At the same time, some witnesses said on Twitter that the number of people participating in the procession reached 15,000. The event was largely attended by Latvia’s youth, as well as people in military uniforms without insignias, but elderly people and families with children were also seen among the attendees.
The demonstrators gathered near a monument to Karlis Ulmanis, a controversial Latvian leader from the pre-World War II era who is seen as a dictator by some Latvians and a prominent politician by others. A hard rock band called ‘Livi’, which is known for its nationalist and anti-Soviet views, gave a concert by the statue.
The event was also attended by the leader of the far-right All for Latvia! group, Raivis Dzintars, who is also a member of a neo-Nazi group called the Daugavas Vanagi (the Daugava Hawks), which calls itself an organization of former Nazi Waffen SS Legion veterans. Dzintars gave a speech at the gathering.
18. novembra latviešu spēks:— Nacionālā apvienība (@VL_TBLNNK) November 19, 2016
"Dzimtā valoda" un 17 tūkstošu kopīgi teikts "Mēs esam latvieši!" pic.twitter.com/NhUuNkvoBf
The people then marched to Latvia’s Freedom Monument bearing burning torches while chanting “We are Latvians!” Some people came to the event with their own lamps, although the organizers provided thousands of specially prepared torches for those who didn’t.
Police were deployed at the scene as a precautionary measure, but the event remained peaceful.
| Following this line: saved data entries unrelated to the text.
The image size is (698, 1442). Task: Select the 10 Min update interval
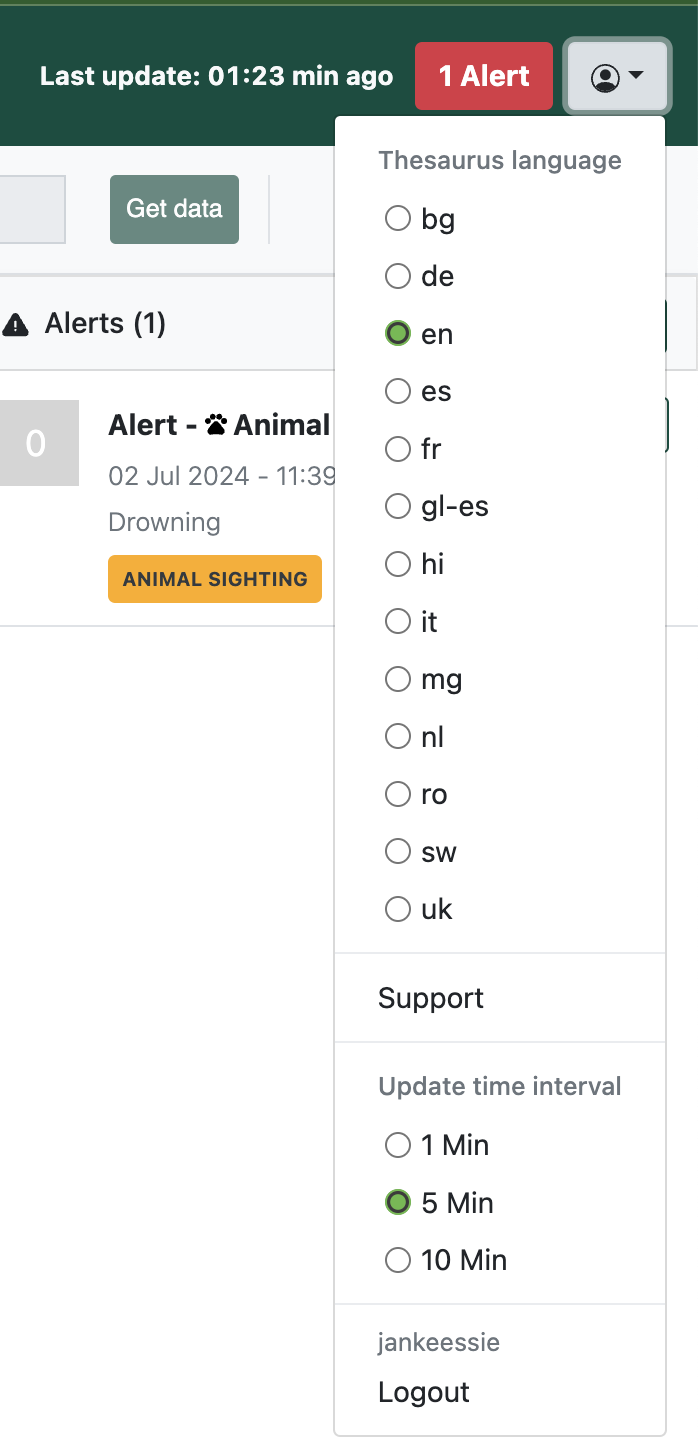coord(398,1260)
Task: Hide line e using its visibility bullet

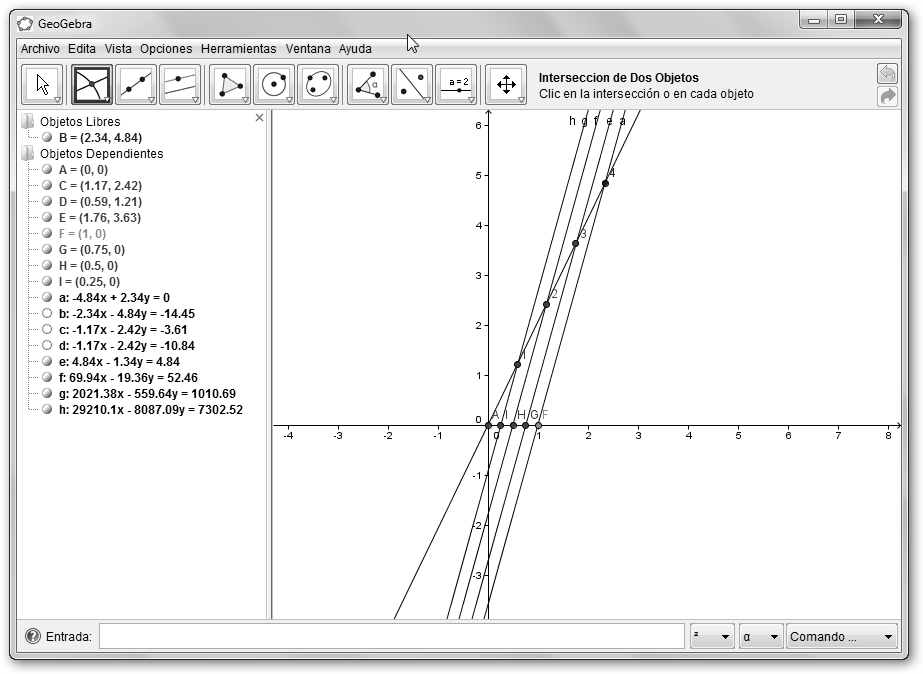Action: pyautogui.click(x=46, y=362)
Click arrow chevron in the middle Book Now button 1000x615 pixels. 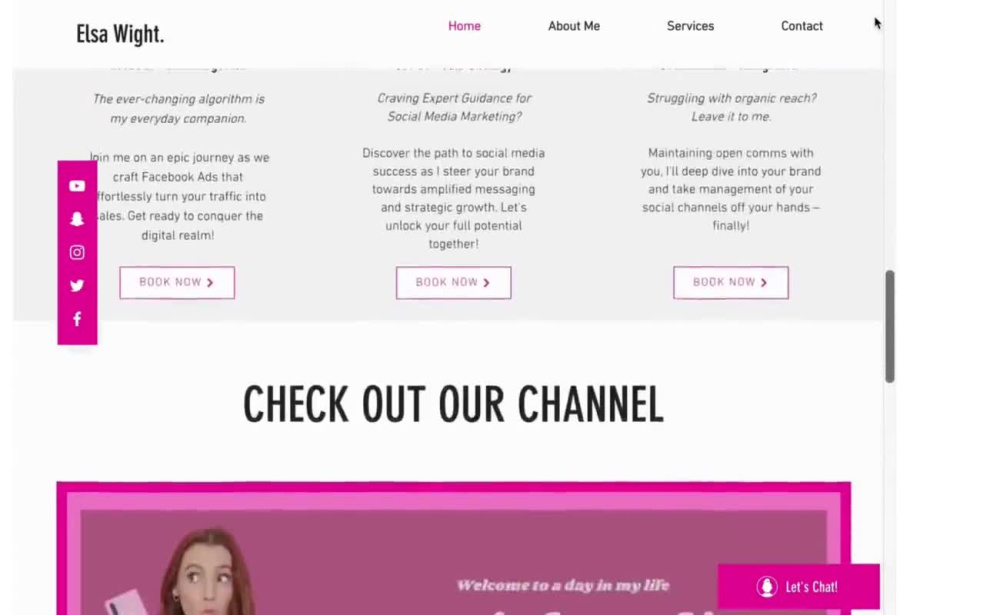click(487, 283)
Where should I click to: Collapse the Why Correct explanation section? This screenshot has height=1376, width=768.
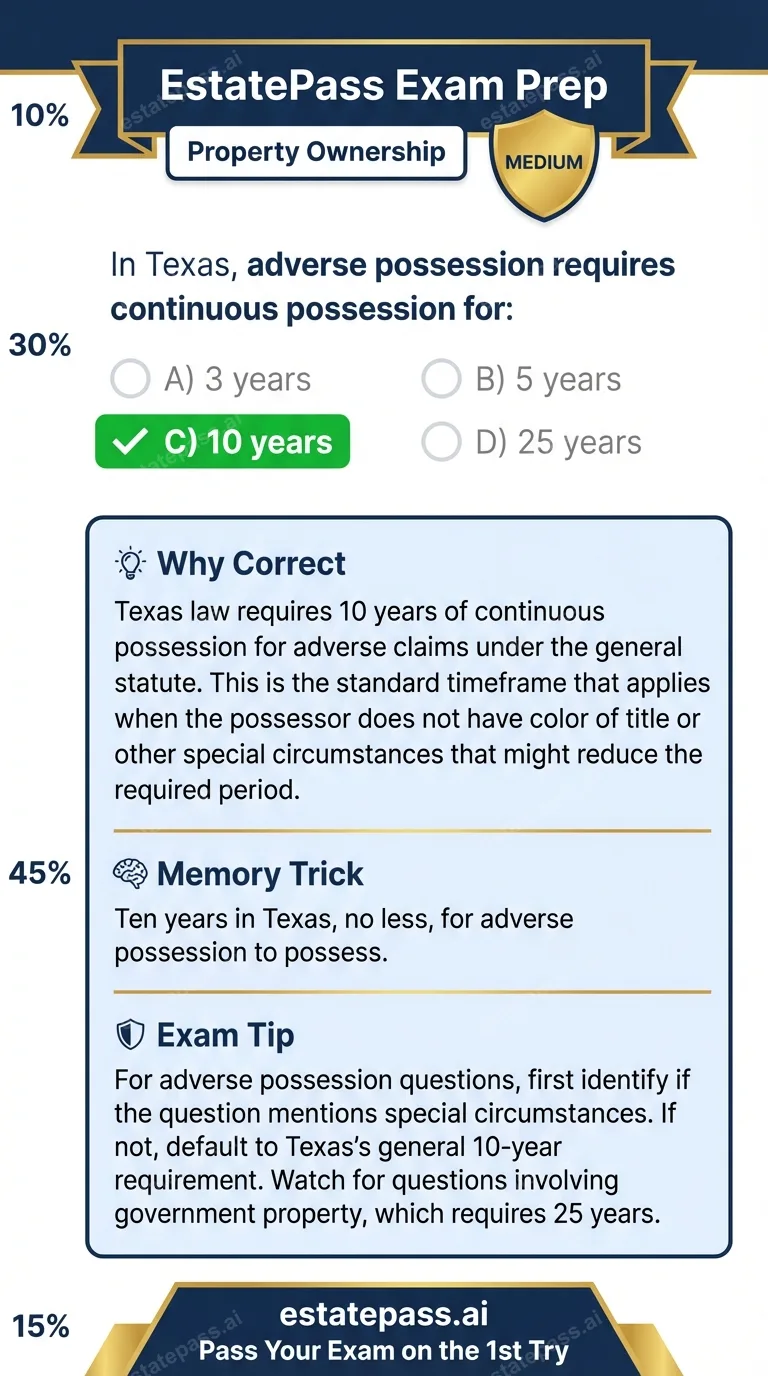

Torchlight processions are held in the Latvian capital annually on November 18 to mark the declaration of Latvia’s independence in 1918. On Saturday, the demonstrators were celebrating the 98th anniversary of the foundation of the Latvian Republic. The tradition of staging torchlight processions began in 2003 when All for Latvia! held the first such event.
Several similar processions have been held in recent weeks, with a particularly large one on November 11. Today’s procession was organized by the National Alliance, the fourth largest party in Latvia, which is comprised of the nationalist For the Fatherland and Freedom/LNNK and far-right All for Latvia! party. It was founded in 2010 as a political alliance, but the parties merged in 2013.
In August, the National Alliance actively supported the demolition of a monument to fallen Soviet troops in the Latvian town of Limbazi, which was carried out by the Daugava Hawks. The party even posted a video of the process on its Facebook page.
Russia condemned the act, saying it violated a bilateral agreement between the two countries that obliges Latvia to provide care, maintenance, and security for the memorials.